Welcome to the CS-E4640!
This year the course will be under lead of Hong-Linh Truong. The course will provide knowledge covering main aspects of big data platforms, including platform understanding and design, core services in big data storage, big data ingestion, big data processing and non-functional aspects like reliability, data governance and quality management. Both development and operations of big data platform are covered. Furthermore, services in big data platform ecosystems will be discussed. Therefore, compared with the previous editions, (new) contents/topics will be updated/added in this year.
To join this course, we expect the student to know basic cloud computing systems, database/data management, service design and DevOps in cloud computing. It is an advantage for the study of this Big Data Platforms course, if the student has already completed, for example, courses like Mobile Cloud Computing, Software Architectures, and Concurrent Programming.
Imagine that you finish the course and become an "expert" of "Big Data Platforms" from @CSAalto. You work for a company and one day you get a request to build a big data platform for the company with your team (in this course your team is you, playing different roles). You might get a description like
“Your team has to build a big data platform for X types of data. Data will be generated/collected from N sources. We expect to have 10+ GBs/day of data to be ingested into our platform. We will have to serve K thousands of requests for different types of analytics – to be determined. Our response time should be in t milliseconds. Our services should not be …”

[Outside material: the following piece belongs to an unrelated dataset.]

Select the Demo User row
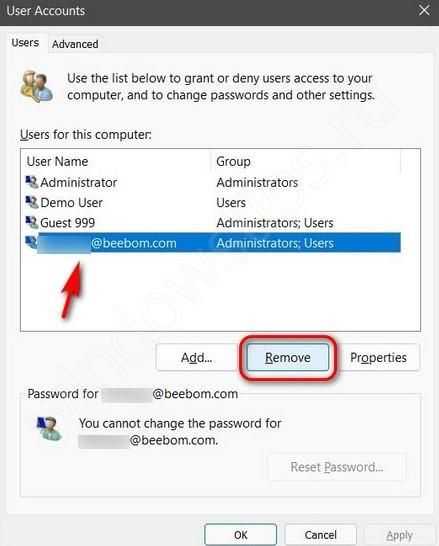The width and height of the screenshot is (439, 546). (x=213, y=202)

@PS: and things will be added and changed
And you know that big data is characterized many V properties (volume, velocity, variety, varacity, ...) and a platform must be able to facilitate different types of interactions for exchanging data and services, etc. You are faced with different questions related to the development and operation of big data platforms and their big data pipelines: how to design the big data platform which can be resilient, elastic and responsive that allow different customers and applications to be integrated? Which are the data models you have to select? Whether you have to support batch or streaming processing? etc. Also very practical issues like: should you use public cloud infrastructures or build your own. Which cloud companies should you rely? Google, Amazon or Microsoft?. Your story is not centered around a "narrow scope" of big data processing, like taking a lot of data, puting them into Hadoop and running ML algorithms (although it is not easy to achieve the work in such a "narrow scope") but you need to deal with a big picture of many tasks in big data platforms, involved in designs with microservices and serverless, reactive systems patterns, big data storage and database, complex data ingestions, various data processing models and algorithms atop them, to name just a few.
But of course, with a limited time in a 5 credit course, you cannot be the master of all aspects (BTW who could be the master of big data, given the complexitity of the field?). Thus you need to build your platform atop core concepts, practice your tasks with the four assignments, exploring the best skills you have in the big "Big Data Platforms" and let your other team members to work with you to deliver the "Big Data Platform" under your lead. Build your story!
- No lecture in the weeks 21-25 Oct and 9-13 Dec (Evaluation week)
- No lecture in the following specific days: (will be updated)
- No tutorial in the following specific days: 26.09, (will be updated)
Some important notes:
- We use the Announcements to inform you about important information.
- You can use the General discussion space (a forum in my course) and the Big Data Platforms Slack for discussion. Note that the lecturer and TA wont be able to respond/comment messages in the forum and the slack workspace in real-time.
- Check the FAQ to see if it answers some of your questions before posting your questions.